In contrast, Wednesday morning dawned gray and dreary and decidedly solo. With Jordan's hip bugging him, my one chance of having a weekday morning workout buddy had instantly evaporated. As I trotted down toward the trail, retracing in reverse the return trip Emily and I had taken a mere 12 hours prior, I knew this lengthy progression run would be just as much a test of mental fortitude as it would be physical strength. Fortunately/unfortunately, with no Garmin and no specific mile or distance markers the endeavor would be largely effort-based. I decided to mentally and physically break up the route into four separate segments: the largely unpaved and slightly downhill section from the trailhead to the Neck, two paved and rolling loops of the Neck itself (minus the "lollipop" add-on to the lighthouse that Emily and I had tacked on the previous evening) and then the return trip, now slightly uphill and into the wind, from the Neck back to the termination of the trail. Normally that would also signal the end of the hard effort, but Jordan had also instructed me to run the next half-mile uphill section from the end of the trail to the next major street crossing hard. "Like, really really hard." If I had anything left, that is.

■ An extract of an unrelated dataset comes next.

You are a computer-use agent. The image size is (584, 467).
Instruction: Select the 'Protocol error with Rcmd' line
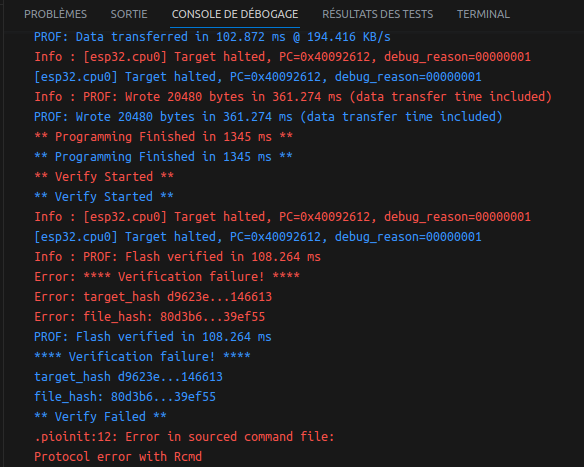118,457

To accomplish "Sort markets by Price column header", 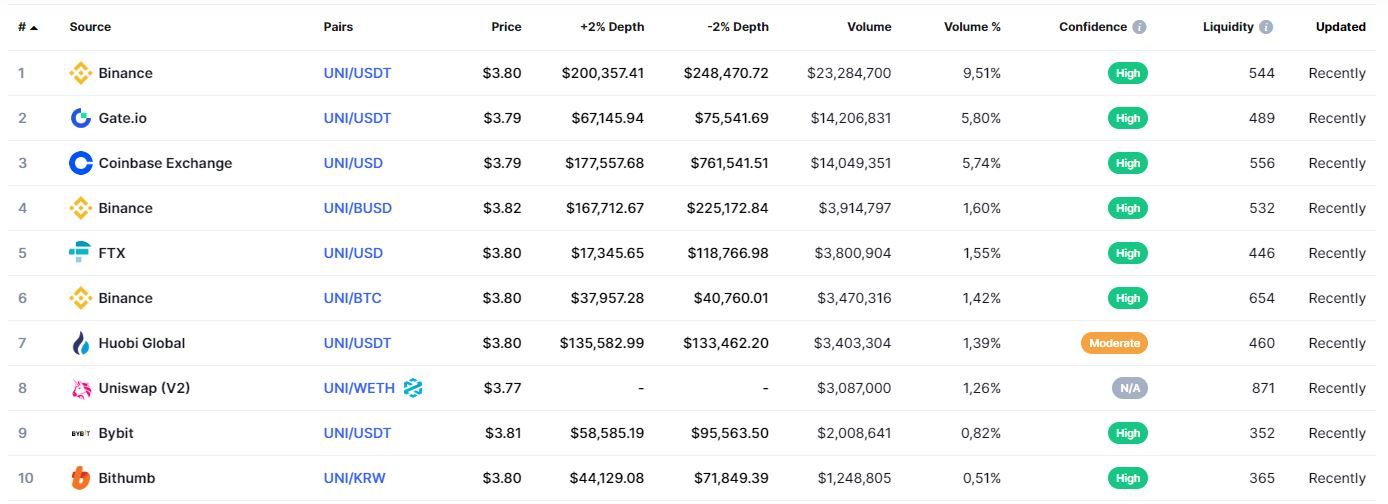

Based on feel, I might have gone out slightly too fast. 6:30 is sort of an ambiguous pace for my legs, one that sounds like it should be difficult but usually ends up feeling quite easy. As a result, in situations like this when I don't have any feedback on the pace, it usually means I end up running faster than prescribed. I didn't necessarily mind since my legs were feeling pretty good, but at the same time in the back of my head I knew that the faster I ran on the way out, the faster I would be required to run on the return trip. Nonetheless, I reached the Neck eager to pick up the pace and increase my level of effort. Thanks to its constantly rolling terrain, that happened quickly enough. Again, I maintained control knowing I was expected to run the second loop faster despite the accumulated fatigue. With only a general knowledge of distance and pace any time goals were somewhat arbitrary, but I set a target on the second loop of finishing at least 30 seconds faster than the first loop of 15:03. Satisfied to see a 14:26 split on the watch, I knew the toughest running was yet to come. Not only would I be headed into a headwind across the causeway, but I would also be running gradually uphill for the majority of the return trip. It would've been easy to get discouraged as my comfort zone quickly evaporated, but the minutes ticked by quicker than expected and I held on to finish strong all the way to the top of the hill.
To be honest, this wasn't nearly as bad (or as boring) as I'd anticipated. Mentally breaking the workout up into four sections made the time fly, and not feeling pressure to hit exact splits allowed me to lose myself completely in the effort. As my marathon training progresses, I look forward to revisiting this workout and seeing some tangible improvements.